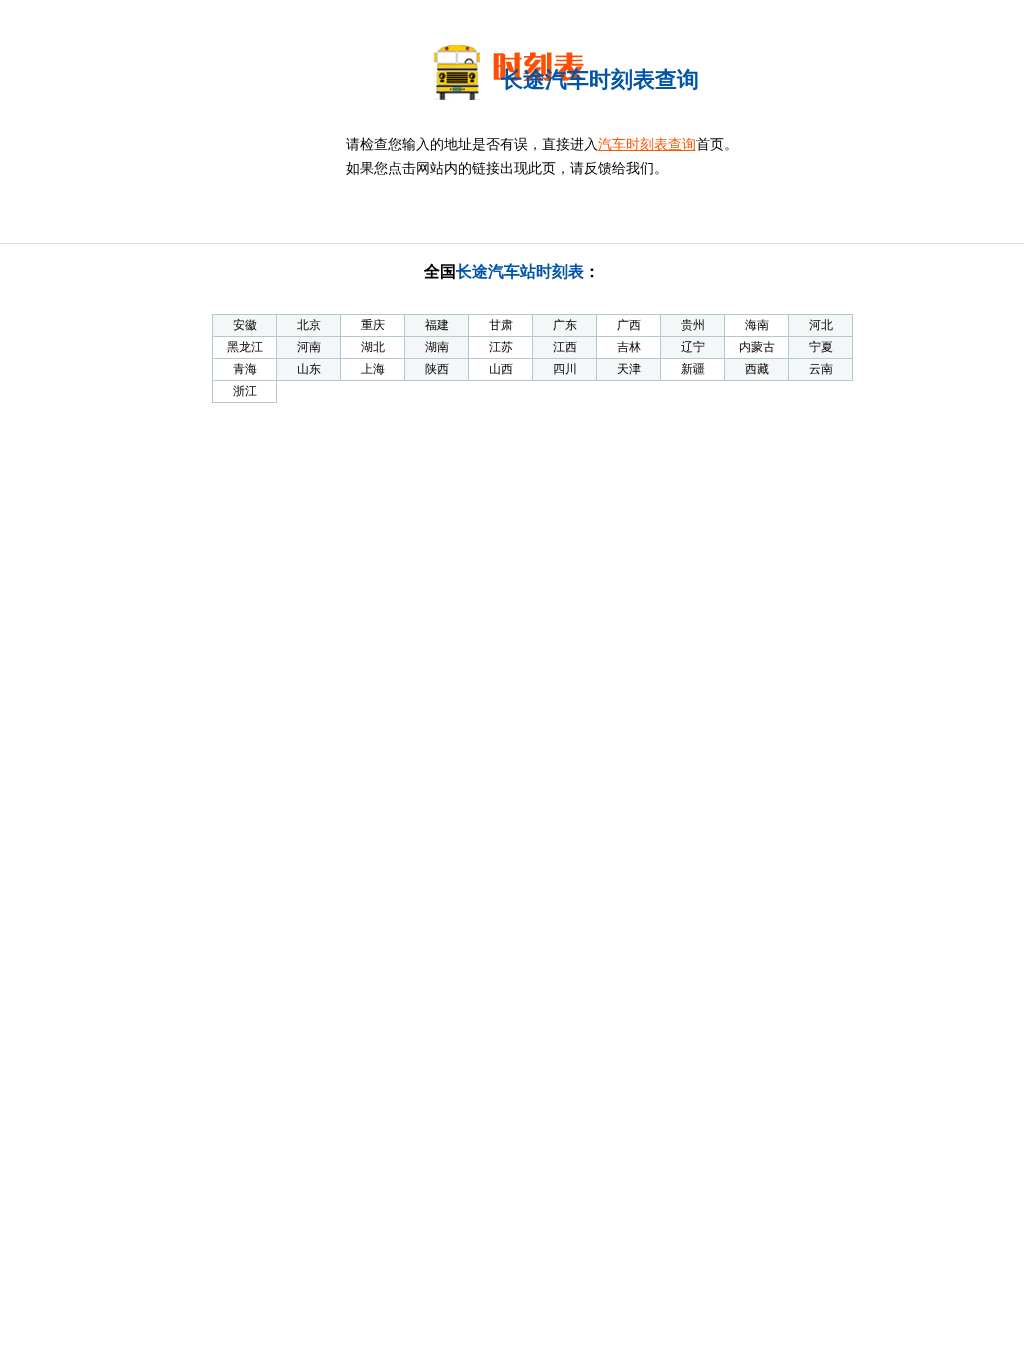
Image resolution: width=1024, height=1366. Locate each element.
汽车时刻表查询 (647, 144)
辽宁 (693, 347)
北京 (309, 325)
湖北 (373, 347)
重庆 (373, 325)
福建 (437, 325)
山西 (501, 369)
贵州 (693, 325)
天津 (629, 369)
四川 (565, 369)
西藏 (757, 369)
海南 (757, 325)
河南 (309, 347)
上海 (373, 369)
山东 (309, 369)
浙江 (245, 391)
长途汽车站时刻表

##########

Write out the entries word for word. Skip the pictures.

# Written response:
Image resolution: width=1024, height=1366. Locate each element.
汽车时刻表查询 (647, 144)
辽宁 (693, 347)
北京 (309, 325)
湖北 (373, 347)
重庆 (373, 325)
福建 (437, 325)
山西 (501, 369)
贵州 (693, 325)
天津 (629, 369)
四川 (565, 369)
西藏 (757, 369)
海南 (757, 325)
河南 (309, 347)
上海 (373, 369)
山东 (309, 369)
浙江 (245, 391)
长途汽车站时刻表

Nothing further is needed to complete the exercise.